Retype, word for word, every line starting at the line with "Where should I click to: Click" and ending with the final line of the entries; skip the pictures.
========
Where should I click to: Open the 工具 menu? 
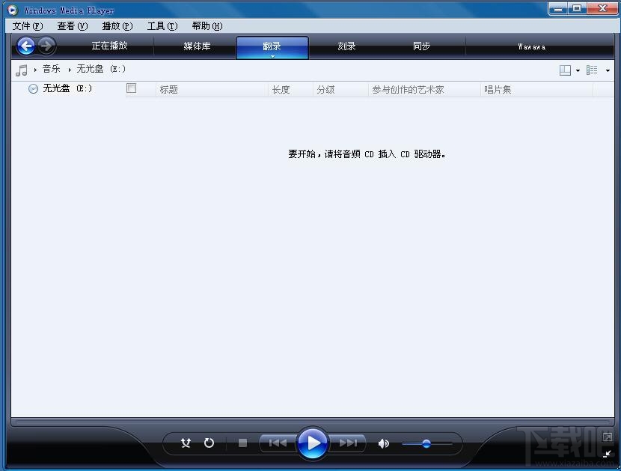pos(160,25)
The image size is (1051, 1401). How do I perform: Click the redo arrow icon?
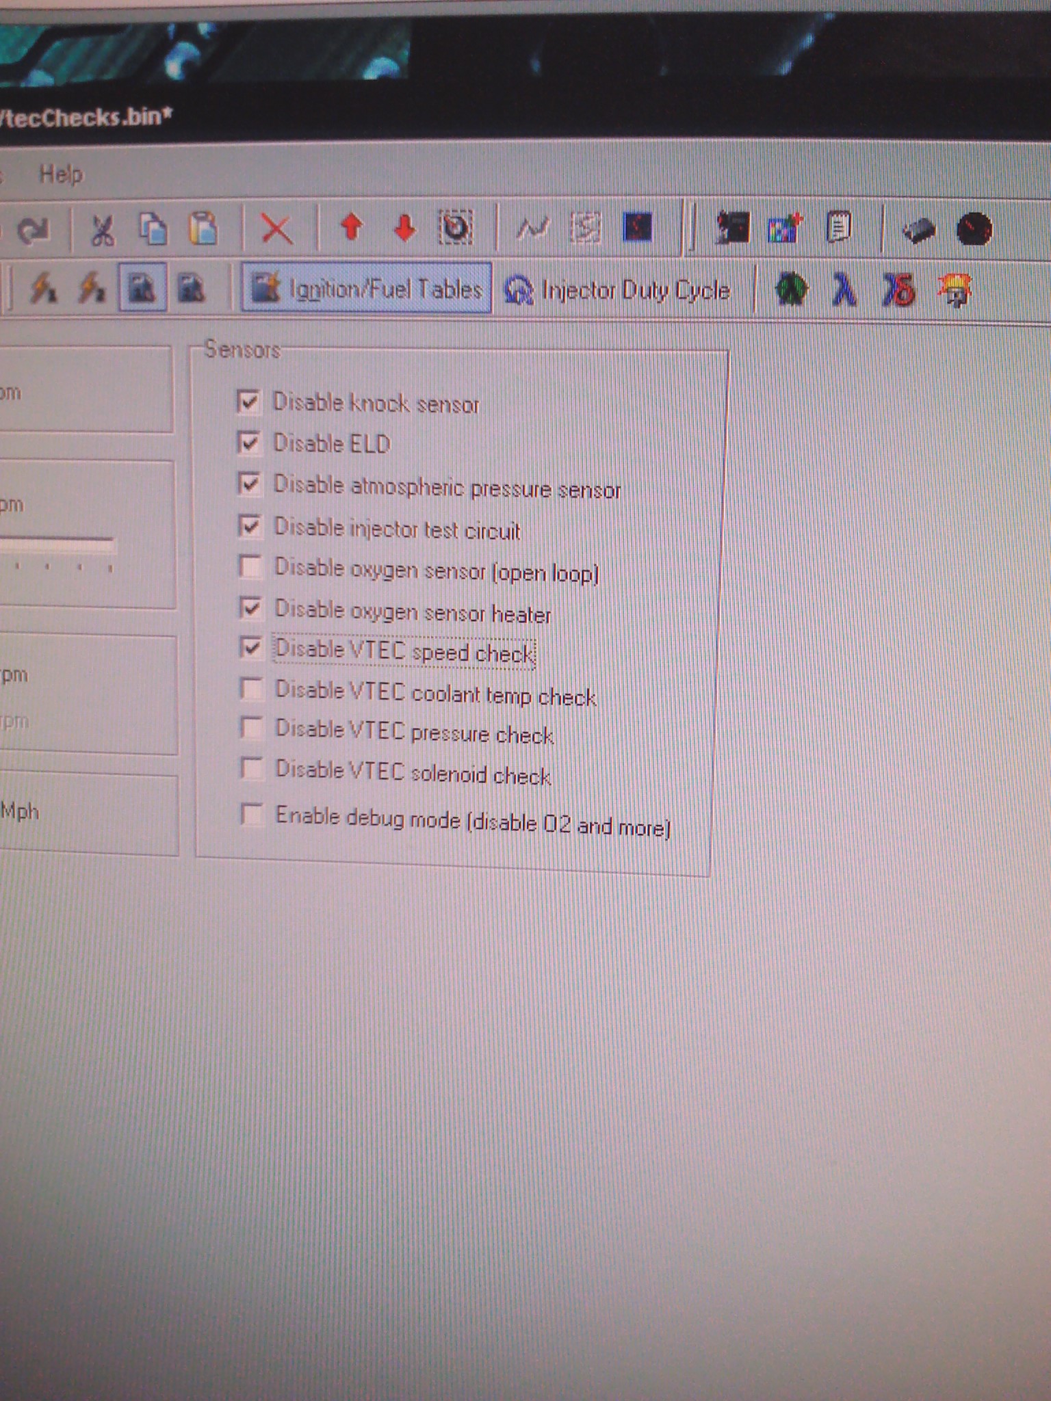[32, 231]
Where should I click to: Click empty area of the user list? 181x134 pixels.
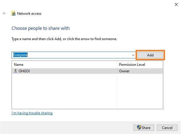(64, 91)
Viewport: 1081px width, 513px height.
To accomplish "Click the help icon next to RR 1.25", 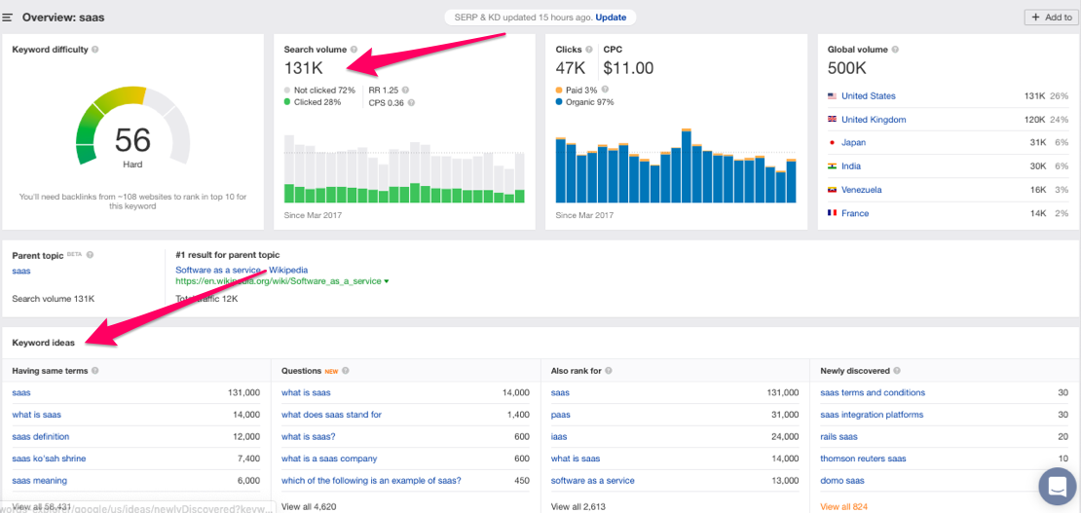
========
## Solution for this problem
Where should I click to: Click empty area of the user list? 181x134 pixels.
(64, 91)
Viewport: 1081px width, 513px height.
To accomplish "Click the help icon next to RR 1.25", 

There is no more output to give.